Aug 18, 2016
This content contains explicit and sensitive information that may not be suitable for all ages.
Diagnosed with depression at the age of 21. Was on small doses of meds and life went on. At the age of 35, I got real low and I didn’t know what was going on with my body or about any of the resources out there. As it started to get even worse, the motivation to get out of bed or do anything just seemed to disappear. I lost hope and attempted suicide. At this point I was diagnosed with bipolar 1 rapid cycling and generalized anxiety disorder.
When in this state, you have no idea the impact you are making on other people. All you want is the pain to be over with. I was yelled at, given much grief and constantly asked, “How dare you. Do you know how we would have felt but had no regard to our feelings”. I went to Homewood Health Centre in Guelph, which has great success rate in helping people. They specialize in helping people with mood disorders. They saved my life by giving me the tools to cope. I was on quite a bit of medication but I was fine with that since I was stable and stayed like that for 10 years.
Throughout my entire life I felt lost, hopeless, that no one cared.
That whole time I saw my psychiatrist and social worker on a fairly regular basis. This kept me on an even keel. Then near the end of May 2014, I passed out at work. Apparently my heart did some funny things and wasn’t beating right but after a few days in the hospital they couldn’t find anything wrong and said it was probably my meds so I was taken off them cold turkey.

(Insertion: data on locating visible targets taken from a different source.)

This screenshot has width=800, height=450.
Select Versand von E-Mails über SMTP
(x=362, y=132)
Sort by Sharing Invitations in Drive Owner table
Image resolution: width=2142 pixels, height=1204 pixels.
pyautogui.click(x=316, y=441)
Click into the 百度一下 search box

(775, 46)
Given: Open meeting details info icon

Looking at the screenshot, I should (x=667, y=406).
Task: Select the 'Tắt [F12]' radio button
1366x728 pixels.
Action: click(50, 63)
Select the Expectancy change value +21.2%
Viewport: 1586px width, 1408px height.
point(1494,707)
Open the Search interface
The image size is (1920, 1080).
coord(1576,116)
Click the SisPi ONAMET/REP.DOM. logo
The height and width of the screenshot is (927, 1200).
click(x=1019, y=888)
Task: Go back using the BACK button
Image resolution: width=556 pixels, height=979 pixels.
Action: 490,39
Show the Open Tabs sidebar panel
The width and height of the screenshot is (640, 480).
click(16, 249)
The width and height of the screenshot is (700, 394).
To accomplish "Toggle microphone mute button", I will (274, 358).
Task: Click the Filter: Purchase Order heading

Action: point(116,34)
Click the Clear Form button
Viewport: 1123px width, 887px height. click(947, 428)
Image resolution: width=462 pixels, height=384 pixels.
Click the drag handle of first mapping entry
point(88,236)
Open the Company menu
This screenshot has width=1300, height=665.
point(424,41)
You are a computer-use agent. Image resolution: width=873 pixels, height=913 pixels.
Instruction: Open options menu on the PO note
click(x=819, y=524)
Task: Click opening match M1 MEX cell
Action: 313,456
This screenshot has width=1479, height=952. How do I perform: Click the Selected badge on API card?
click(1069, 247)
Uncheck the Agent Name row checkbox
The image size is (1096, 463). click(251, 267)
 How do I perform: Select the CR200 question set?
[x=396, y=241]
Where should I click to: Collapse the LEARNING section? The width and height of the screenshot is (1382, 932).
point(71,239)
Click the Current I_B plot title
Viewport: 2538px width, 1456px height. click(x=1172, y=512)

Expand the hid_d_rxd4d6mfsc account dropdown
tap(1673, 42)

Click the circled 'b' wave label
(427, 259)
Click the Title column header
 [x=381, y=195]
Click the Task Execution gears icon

This was where my life really changed, they have tried many different types of meds and nothing was working. I was isolated for 18 months and was eating only a single banana a day during this time, losing 130 lbs. I was suicidal so was put in a hospital for 2 1/2 months and then I spent 2 months in Homewood. Throughout my entire life I felt lost, hopeless, that no one cared. It’s been my experience that when you are diagnosed with a mental illness, people turn the other way.
I cried and cried for someone to visit or call. I needed real human contact, someone to actually communicate with. Even my family avoided me. This is when I found the most wonderful doctor who really seemed to care. He changed my meds and what a great success they was. It took 9 months since you can only increase the dosage a little bit over time. I still had many obstacles to overcome to remove myself from this encompassing isolation. At first, I would only take trips outside with others at Homewood and then after 6 months my stubbornness kicked in, saying I wasn’t going to allow the isolation to control my life. I found I was able to slowly conquer the isolation by taking baby steps.
I’m struggling right now because they changed up my medication to get me off one of my meds that too strong for continuous use. This has caused me to spiral down for a while. They continue to work on my meds and I’m hopeful I will get back on track soon. I know that there will always be hope and help from those around me.
This illness will never be cured and can be life threating but it can also be managed with meds, therapy, doctors and social workers. There is always a solution; you just have to keep looking till you find it. Living with this illness will never be easy and I struggle everyday. But I would never give my mental illness up; it has made me so unique, compassionate, caring, loving of others even with strangers. I always look for the good in all people. I understand the struggles and dilemmas people go through with mental illness.
I personally know that just the invitation alone means a lot to a sufferer.
I encourage loved ones of sufferers to visit, call, and invite these people out. Don’t get offended if they say no because it might just be a bad day but continue to try reaching that person no matter how many times it takes. Eventually they will surprise you and go. I personally know that just the invitation alone means a lot to a sufferer. I still struggle with handle everyday life and the reality is, I always will. You learn to cope.
I still have many suicidal thoughts. I have learnt to deal with them and know I have the resources to help me if needed. I encourage everyone to make a safety plan by writing down resources, phone numbers, family members or anyone else you feel comfortable calling and talking to. That piece of paper will always be there for you if you ever feel those thoughts are becoming too much for you to handle yourself. It has helped me in the past and I still carry my piece of paper with me everywhere I go.